May 7 1999....I woke up in labor...I tried all dang day to pretend that things weren't happening...BUT they were. I called DJ talked to him about it he said to make it stop. yeah because I have all that power and all! At 4pm I finally went in the living room and got his mom and said YOU gotta take me to the hospital....NO ONE wanted to take care of Zach and Shelby....I had to beg people to help me...I WAS HAVING A BABY!! HELLO....I called DJ and there was no answer. I called JR and told him to keep trying him...I dont know if he did or not...at 10:17pm I had Lane. I was so alone and so scared...I mean OK my mom was there but she was so happy to just see him come into the world that she forgot I was even there. IT was a nightmare...I got out of surgery and tried calling him again...NOTHING....10am the next morning he calls...this was our conversation..."hello" "what are you still doing at the hosptial" 'um...I had a baby last night" "WHAT" and then well the rest is forever between the two of us. Do I hold it against him...NO NEVER...it wasn't his fault. He didn't know and we had planned something totally different. Things happen for a reason. And him not being there...that happened for a reason. My mom always wanted to be there when I had a child....and there was no way that was going to happen...unless DJ wasn't there...we didn't know that less than 5 years from that point my mom would die. God works in his own ways! And neither one of us would change it now.

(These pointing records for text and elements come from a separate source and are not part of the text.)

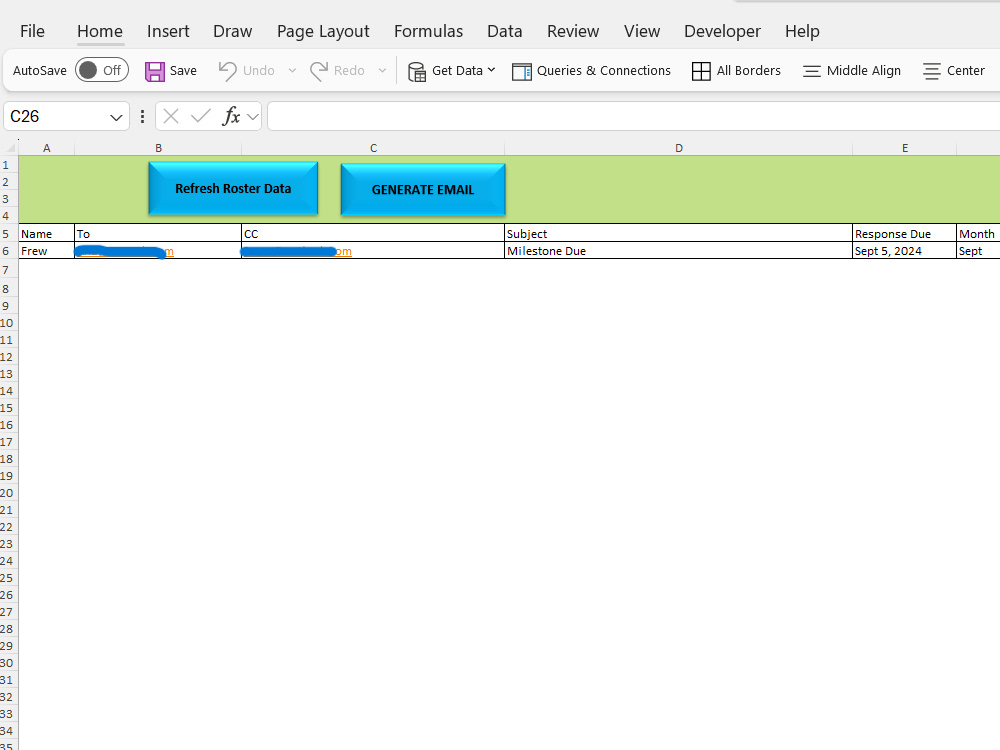Toggle AutoSave on
This screenshot has height=750, width=1000.
(x=101, y=70)
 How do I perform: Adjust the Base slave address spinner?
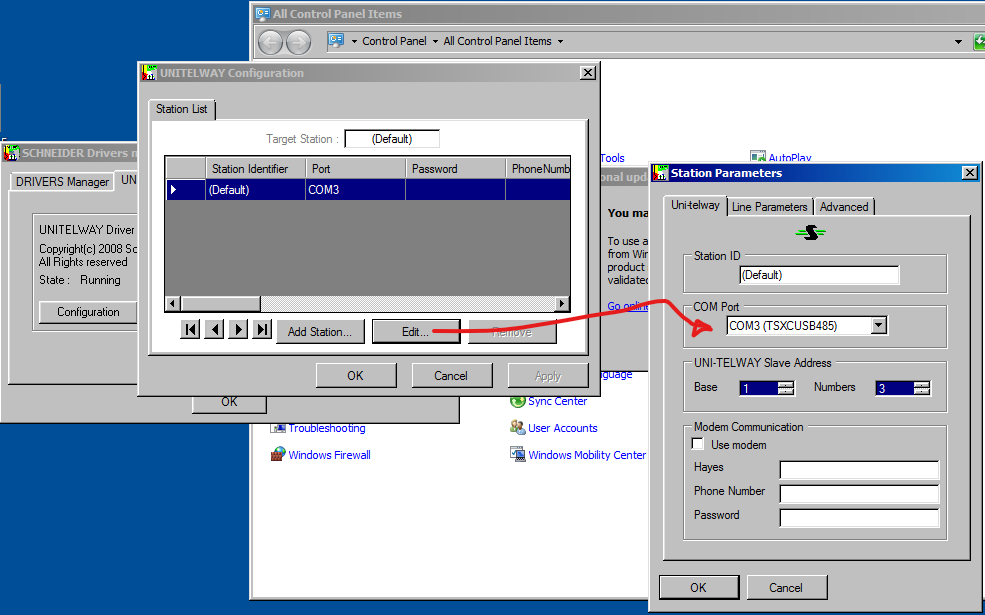pyautogui.click(x=785, y=388)
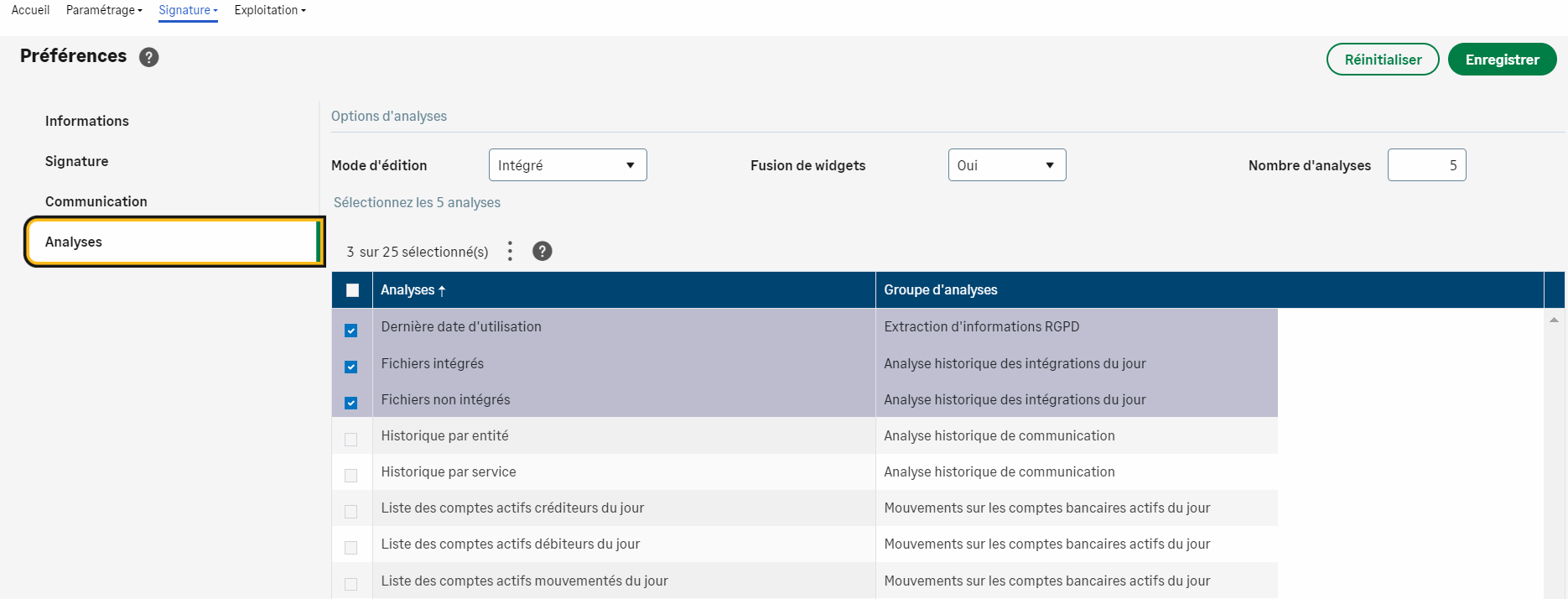Screen dimensions: 1568x599
Task: Open the three-dot options menu above table
Action: point(510,252)
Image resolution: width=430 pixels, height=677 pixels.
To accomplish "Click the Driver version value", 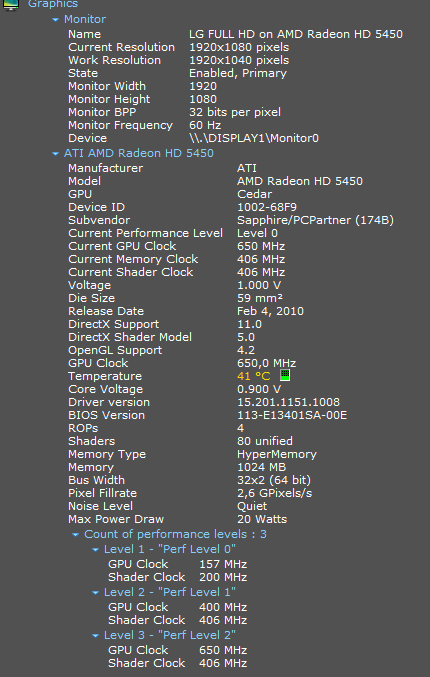I will (x=288, y=402).
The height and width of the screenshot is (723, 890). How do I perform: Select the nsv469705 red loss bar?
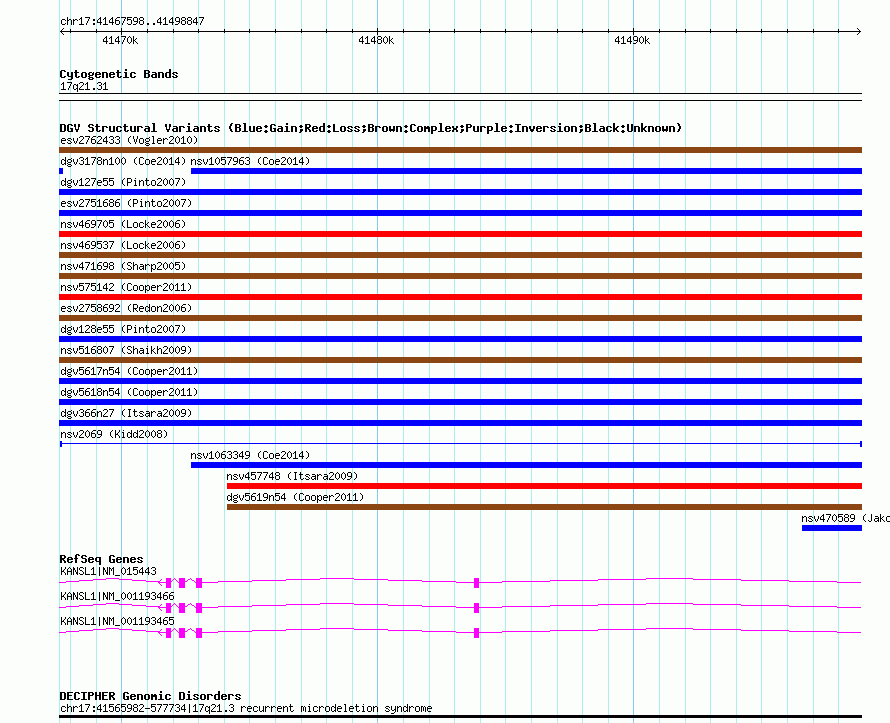(x=460, y=234)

To be honest.....the birth of Lane is what saved us! Well at that point...we were so close to walking away from one another, but that second child together, that stopped us from doing what we had planned. I stayed in Vega till I got my staples out, DJ came for a few days, then went back to work, and I dont think he ever has understood the torture it was for me with him NOT being there. And no I am not talking about the birth, I am talking about the BULL SHIT I had to put up with afterwards! NO HELP NONE AT ALL, when it came to the baby. I had to take care of both kiddos and the baby plus expected to do all of that other stuff I was doing before, plus trying to deal with being in major pain.
I went back home...well came back to Oklahoma, and his dads wife had moved back in in the time I was gone....so I had to go...she didn't want us around...fine we moved into a two bedroom crap hole...just to get away.